My understanding is that any first mortgagee is eligible for the “safe harbor” provisions of the statute. So, this seems to apply to not only banks but ANY first mortgage holder that forecloses its mortgage. The first mortgagee owes only the regular assessment, no added interest or late fees or anything else. Florida Statute 720.3085(2)(c) states the following:
On your website it says that if I got my license in 2021, I just need to pay to renew, with no CE credits required. If I sign up for the YES/Yearly Educational Summit, will the CE credits from the Summit count for the next license period, 2022–2024?
All CAM licenses expire this year on September 30, 2022. The YES/Yearly Educational Summit is scheduled for August 4–5, just in time for the CAM procrastinators to get their CE hours before the renewal deadline. There are no rollover CEs. Since it’s your first license period, any hours you take before September 30, 2022, will expire. CAMs can always check their DBPR accounts. It keeps track of the CE hours, what you have taken, and what you need.
For years I have enjoyed reading your comments and reviews and have a question that I can’t find an answer to regarding electric car charging stations. Several times our board has attempted to install car charging stations on association common elements, and the membership voted it down. It seems Florida Statutes have changed, and individuals are now permitted these stations in their limited common element parking spaces as long as they comply with the statutory requirements. Our board thinks they can now install electric charging stations on a common element parcel of land without a members’ vote. I do not see this as being correct. Am I right or wrong?
If you only read paragraph 8 of F.S. 718.173, I would agree with you. But it appears paragraph 7 allows the board to install the electric vehicle charging stations on common elements without a vote of the membership. The word “notwithstanding” usually means it doesn’t matter what your documents say. I’d advise you check with your attorney!
(7) Notwithstanding the provisions of this section or the governing documents of a condominium or a multicondominium association, the board of administration may, without any requirement for approval of the unit owners, install upon or within the common elements or association property solar collectors, clotheslines, or other energy-efficient devices based on renewable resources for the benefit of the unit owners.
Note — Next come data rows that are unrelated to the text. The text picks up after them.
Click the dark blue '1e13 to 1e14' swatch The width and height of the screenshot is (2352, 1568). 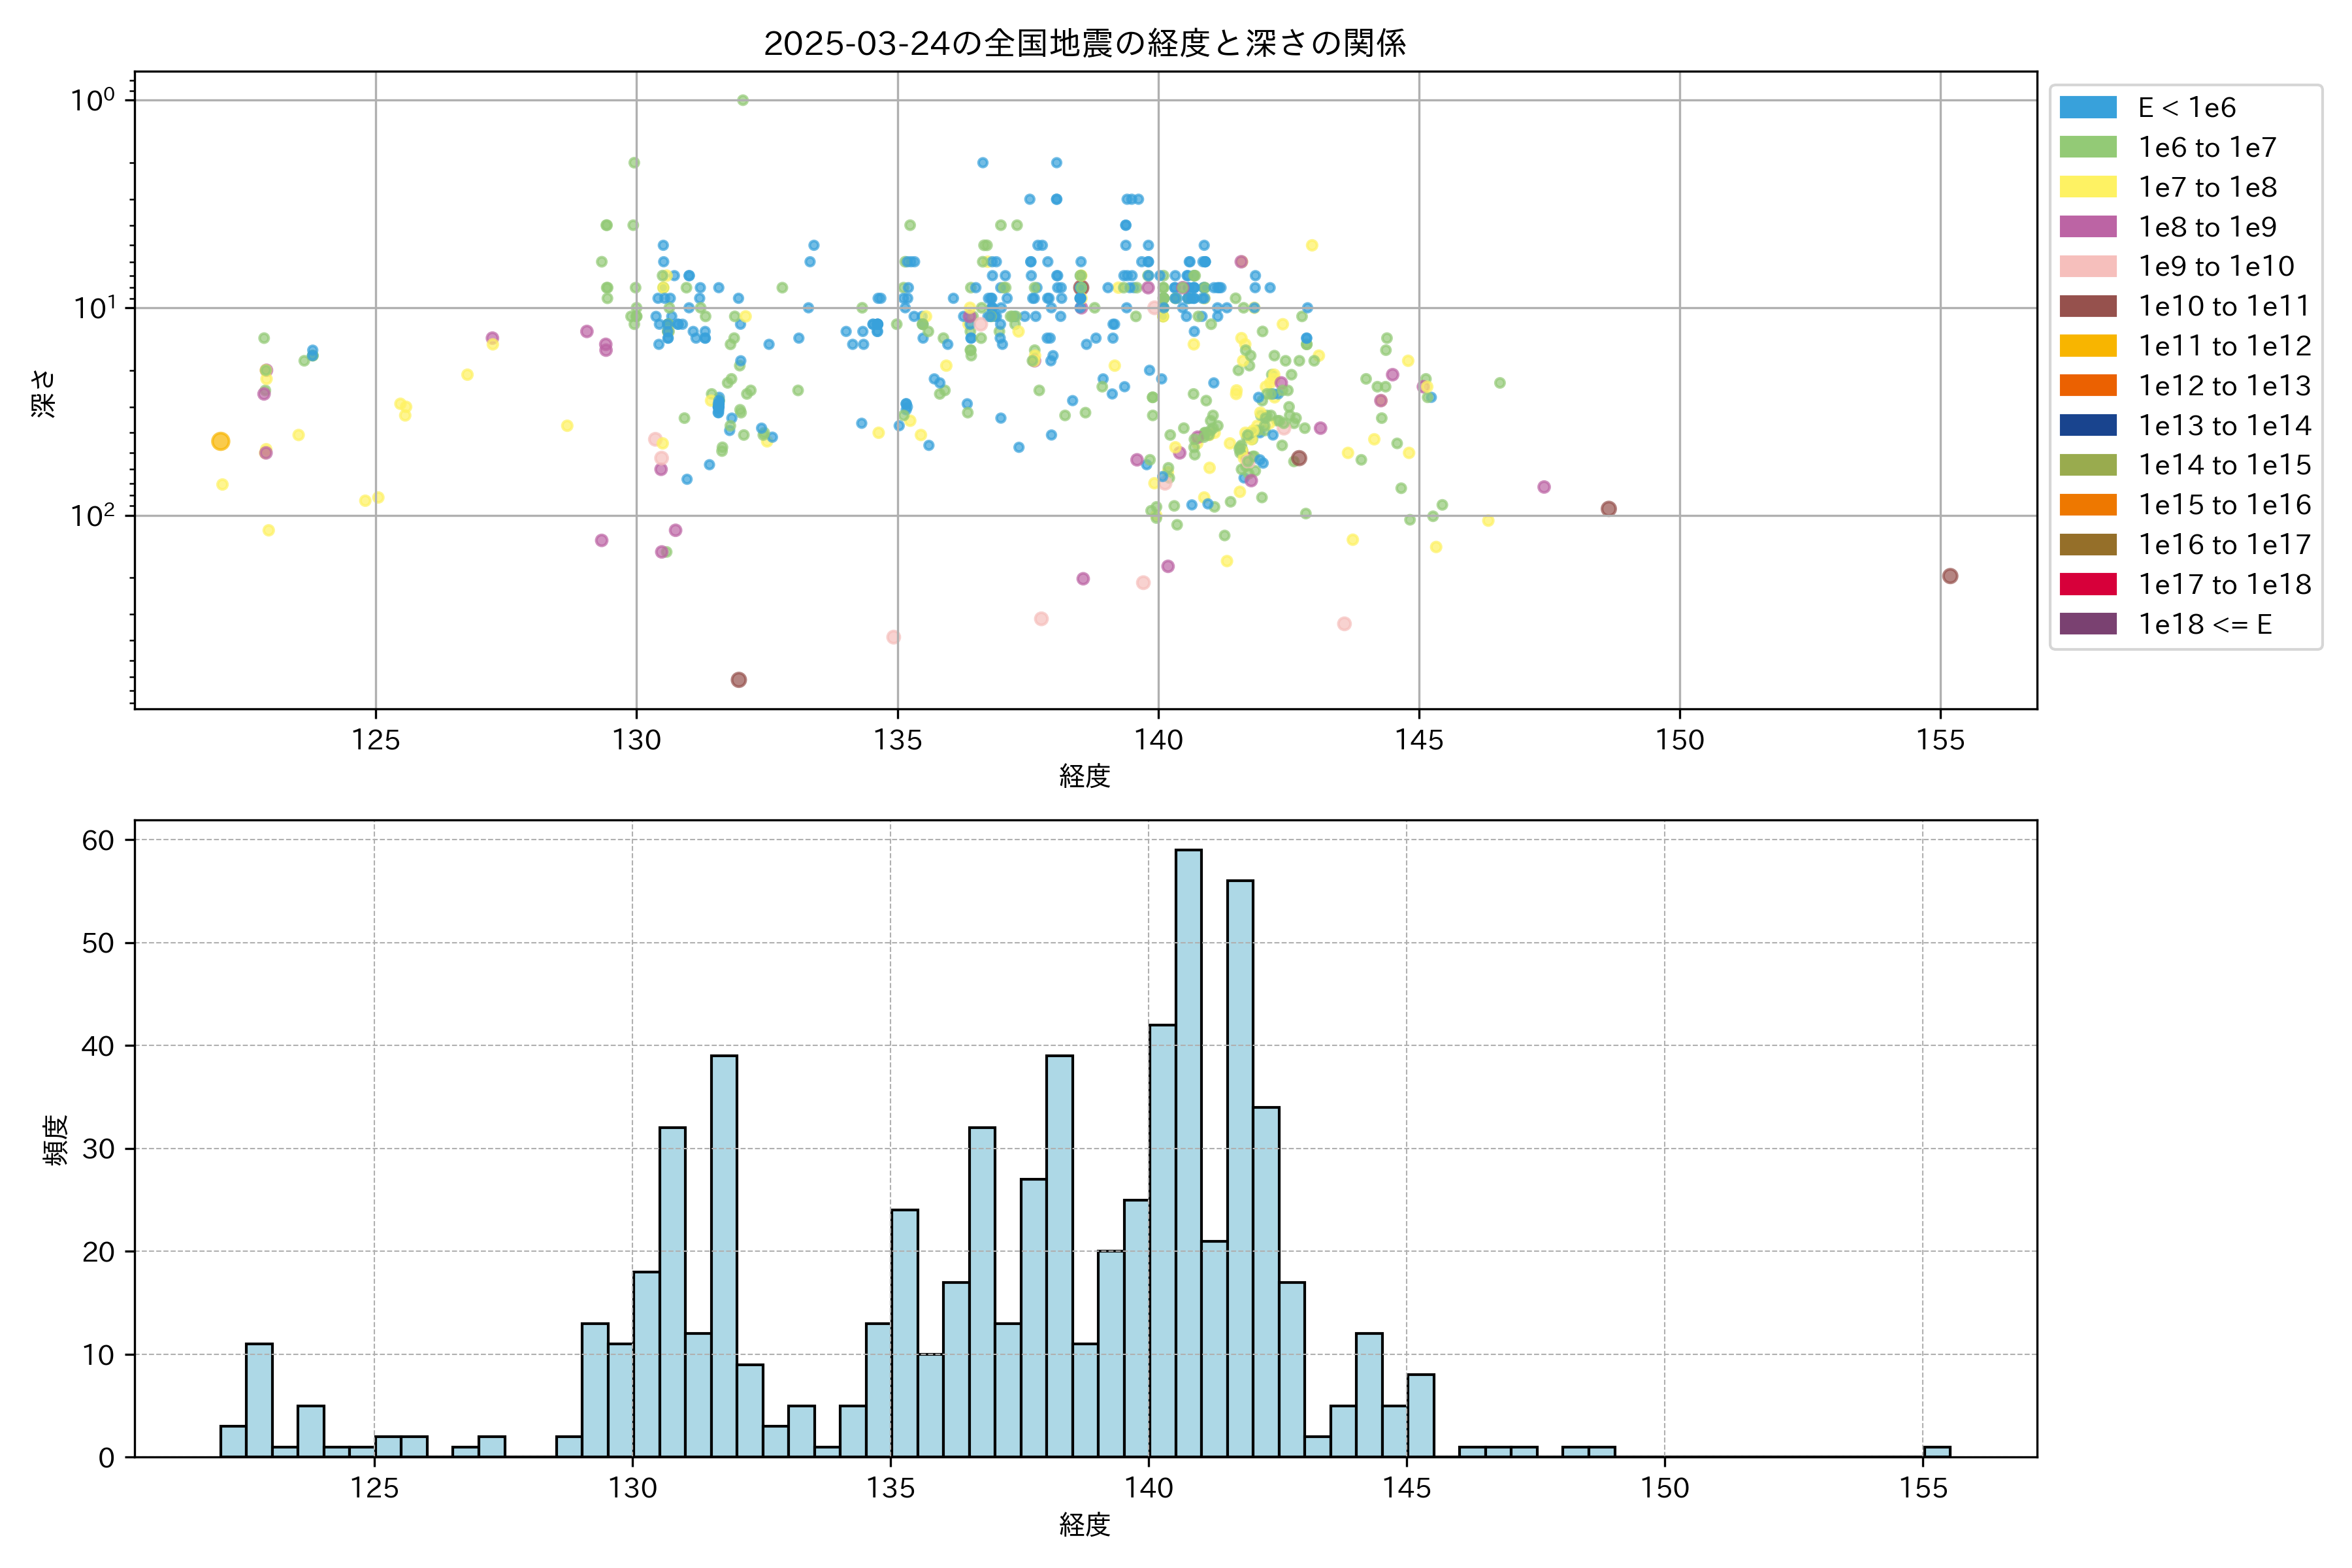tap(2088, 425)
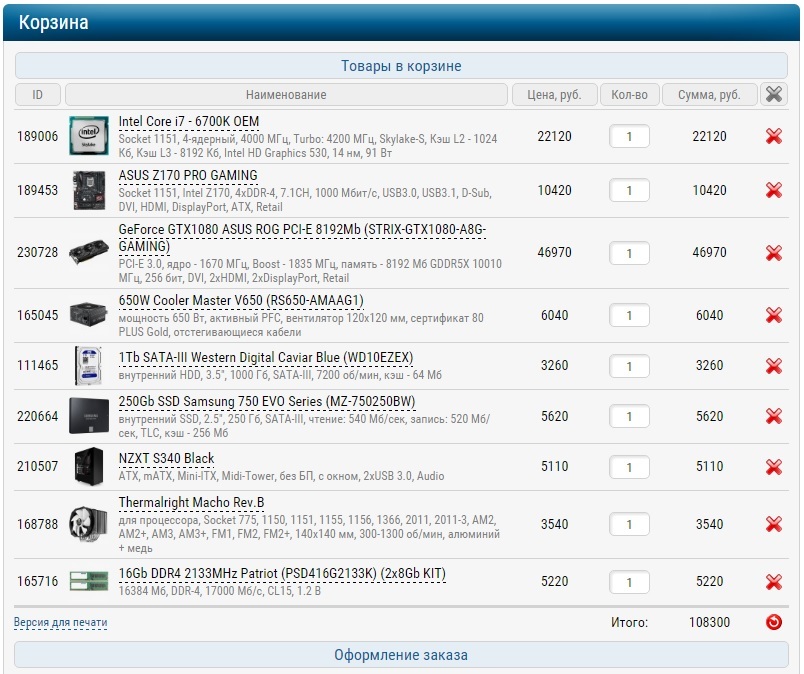
Task: Remove NZXT S340 Black case
Action: 773,467

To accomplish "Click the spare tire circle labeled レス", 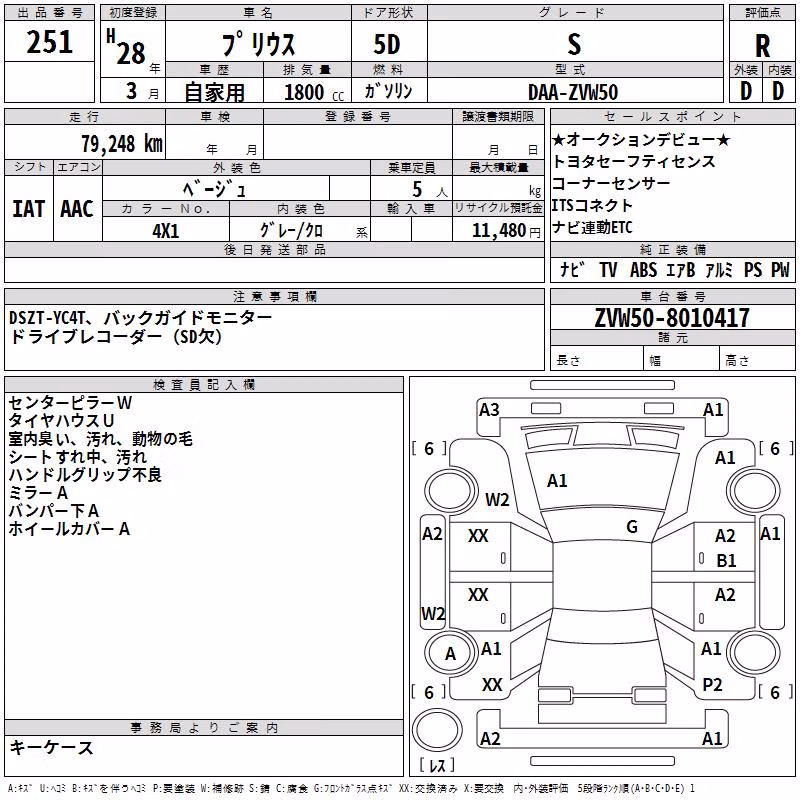I will tap(437, 730).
(8)(a) A declaration of condominium or restrictive covenant may not prohibit or be enforced so as to prohibit any unit owner from installing an electric vehicle charging station or a natural gas fuel station within the boundaries of the unit owner’s limited common element or exclusively designated parking area. The board of administration of a condominium association may not prohibit a unit owner from installing an electric vehicle charging station for an electric vehicle, as defined in §320.01, or a natural gas fuel station for a natural gas fuel vehicle within the boundaries of his or her limited common element or exclusively designated parking area. The installation of such charging or fuel stations is subject to the provisions of this subsection.